GIVEN DATA
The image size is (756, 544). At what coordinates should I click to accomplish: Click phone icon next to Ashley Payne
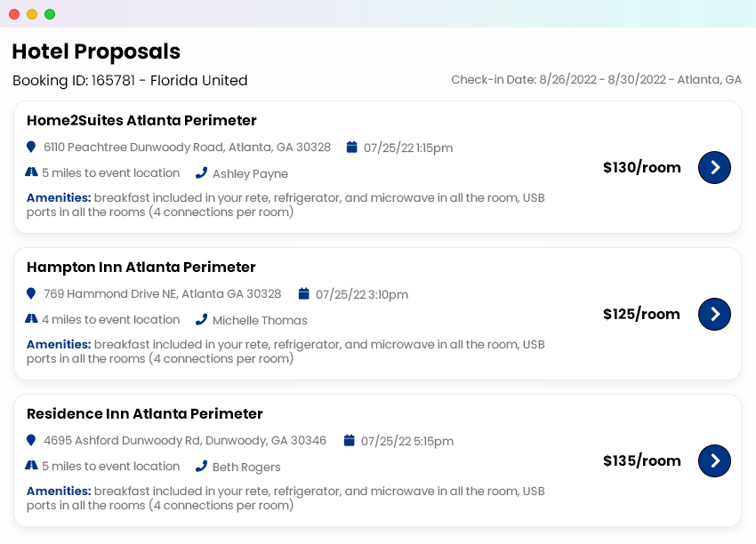tap(201, 173)
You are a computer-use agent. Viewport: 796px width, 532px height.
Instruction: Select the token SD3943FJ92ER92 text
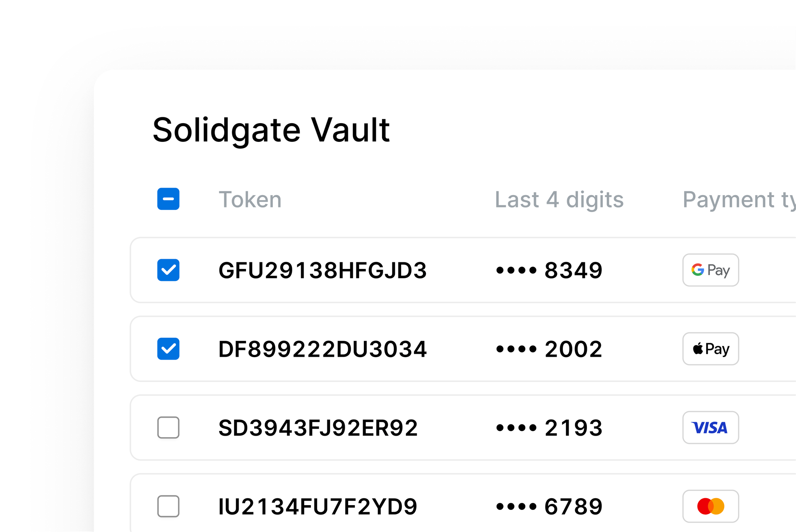coord(318,428)
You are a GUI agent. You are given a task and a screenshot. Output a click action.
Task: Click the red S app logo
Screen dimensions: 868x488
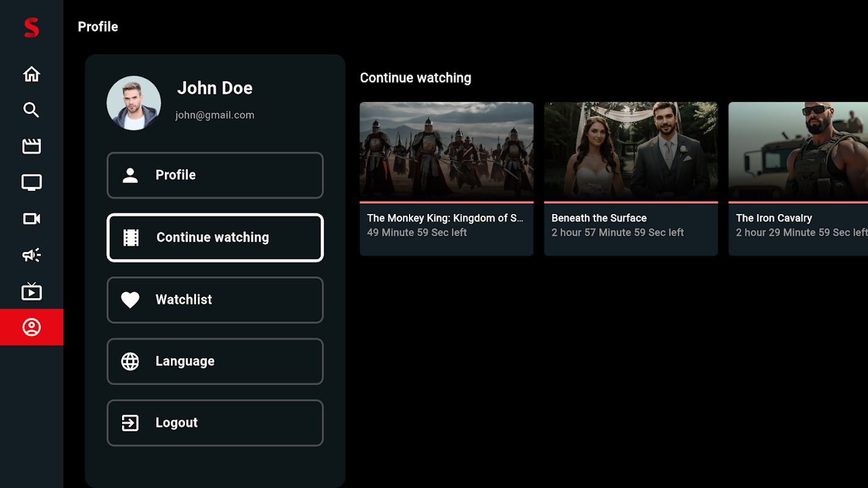(x=32, y=27)
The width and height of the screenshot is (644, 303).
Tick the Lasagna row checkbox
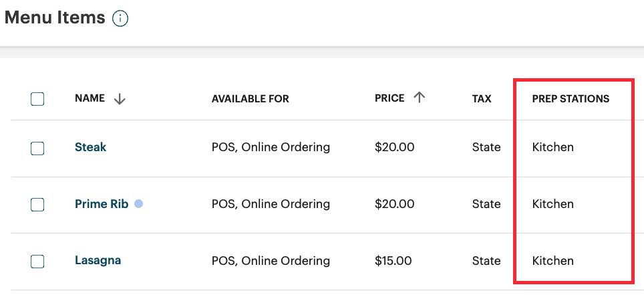click(37, 261)
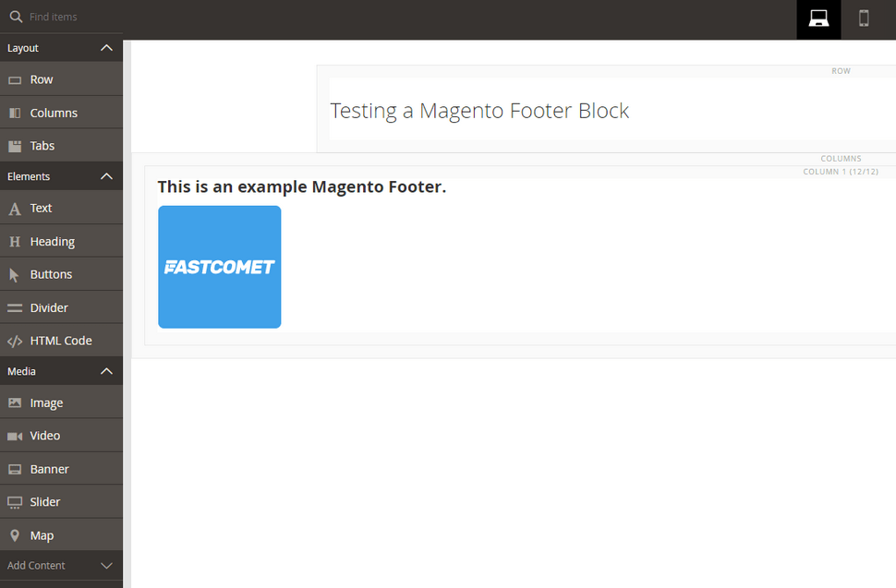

EXERCISE BRIEF
Except for the pictures, write the data out exactly.

TASK OUTPUT
The image size is (756, 544). At what coordinates should I click to accomplish: Click phone icon next to Ashley Payne
tap(201, 173)
You are a computer-use agent. Viewport: 796px width, 532px height.
Instruction: Select the token SD3943FJ92ER92 text
coord(318,428)
You are a GUI agent. You are given a task and a screenshot. Output a click action.
Task: Click the red S app logo
Screen dimensions: 868x488
(x=32, y=27)
The width and height of the screenshot is (644, 303).
Tick the Lasagna row checkbox
click(37, 261)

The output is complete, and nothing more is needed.